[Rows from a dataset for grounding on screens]
---*---
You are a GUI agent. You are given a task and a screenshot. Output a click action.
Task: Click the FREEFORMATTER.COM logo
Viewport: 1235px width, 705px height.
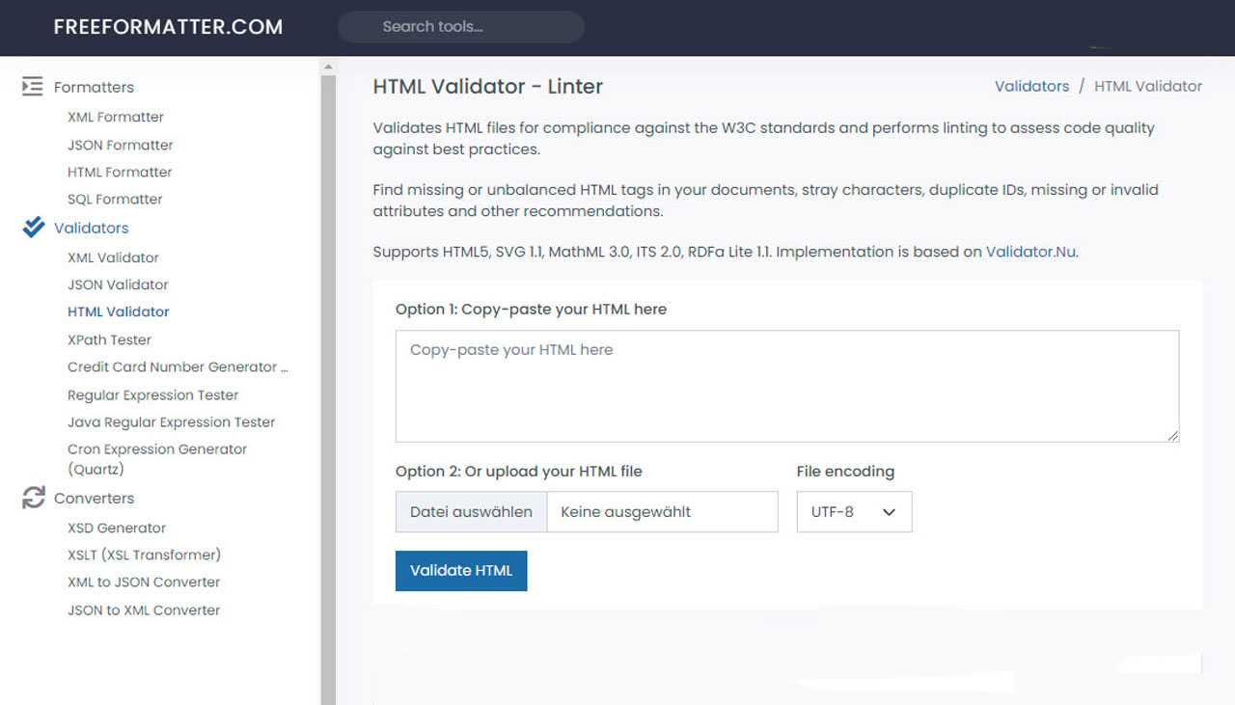pyautogui.click(x=168, y=27)
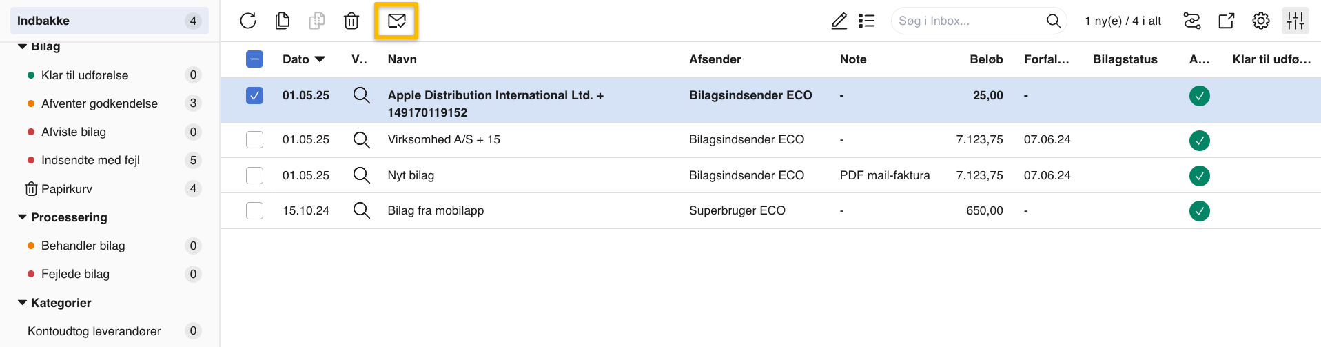
Task: Click the trash delete icon in toolbar
Action: tap(351, 21)
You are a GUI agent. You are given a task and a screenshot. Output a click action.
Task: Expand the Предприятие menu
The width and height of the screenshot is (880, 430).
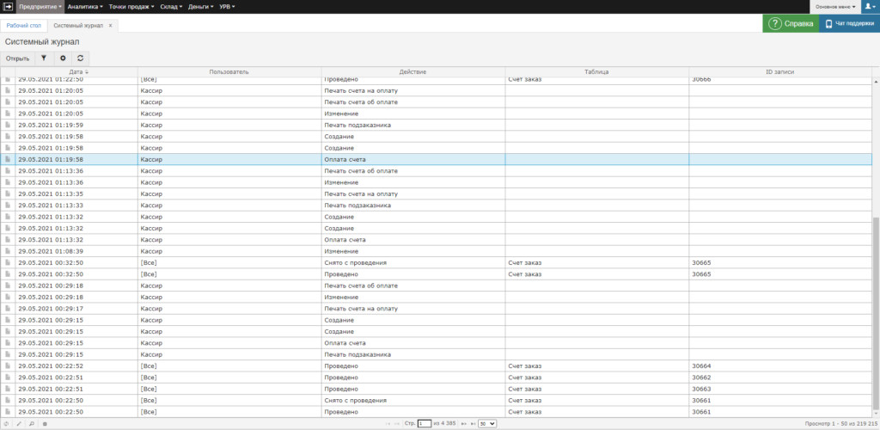coord(39,6)
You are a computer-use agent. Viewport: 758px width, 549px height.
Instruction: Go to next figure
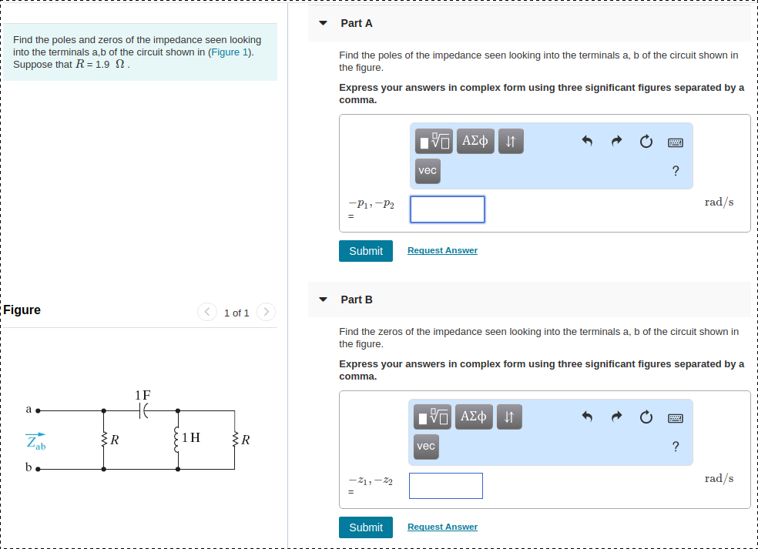coord(266,312)
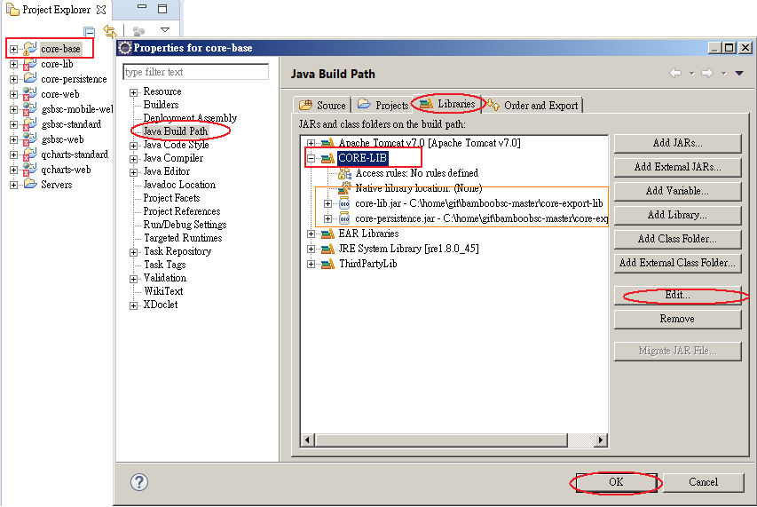
Task: Click the JRE System Library icon
Action: (327, 249)
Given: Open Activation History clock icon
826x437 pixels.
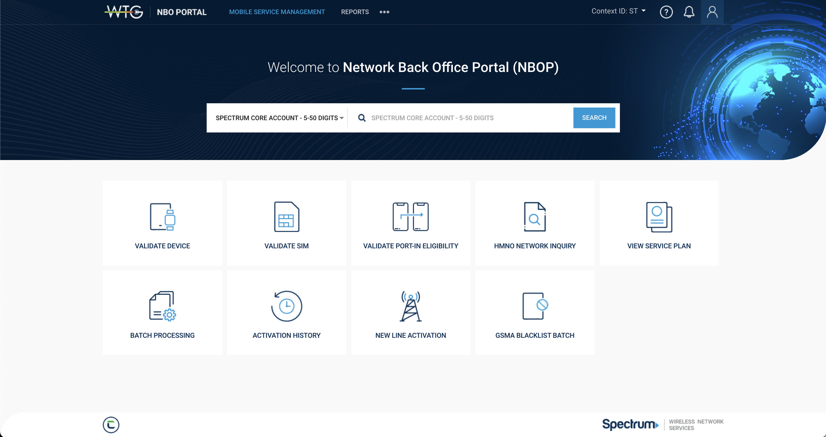Looking at the screenshot, I should click(286, 306).
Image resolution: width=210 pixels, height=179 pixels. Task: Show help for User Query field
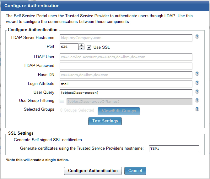(197, 92)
---*---
WHAT IS BEING ASKED: Please turn all of the material above into a numbered list, skipping blank lines and leaving out the pictures.

ANSWER IN FULL:
1. You are a GUI agent. You are given a task and a screenshot. Output a click action.
2. Task: Click the FREEFORMATTER.COM logo
3. Viewport: 1235px width, 705px height.
4. pyautogui.click(x=168, y=27)
5. Task: Click the trash delete icon in toolbar
6. Action: tap(351, 21)
7. You are a GUI agent. You are given a task and a screenshot. Output a click action.
8. Task: Expand the Предприятие menu
9. The width and height of the screenshot is (880, 430).
10. coord(39,6)
11. You are a computer-use agent. Viewport: 758px width, 549px height.
12. Instruction: Go to next figure
13. coord(266,312)
14. Task: Click the JRE System Library icon
15. Action: (327, 249)
16. Given: Open Activation History clock icon
17. 826x437 pixels.
18. Looking at the screenshot, I should click(286, 306).
19. Image resolution: width=210 pixels, height=179 pixels. Task: Show help for User Query field
20. (197, 92)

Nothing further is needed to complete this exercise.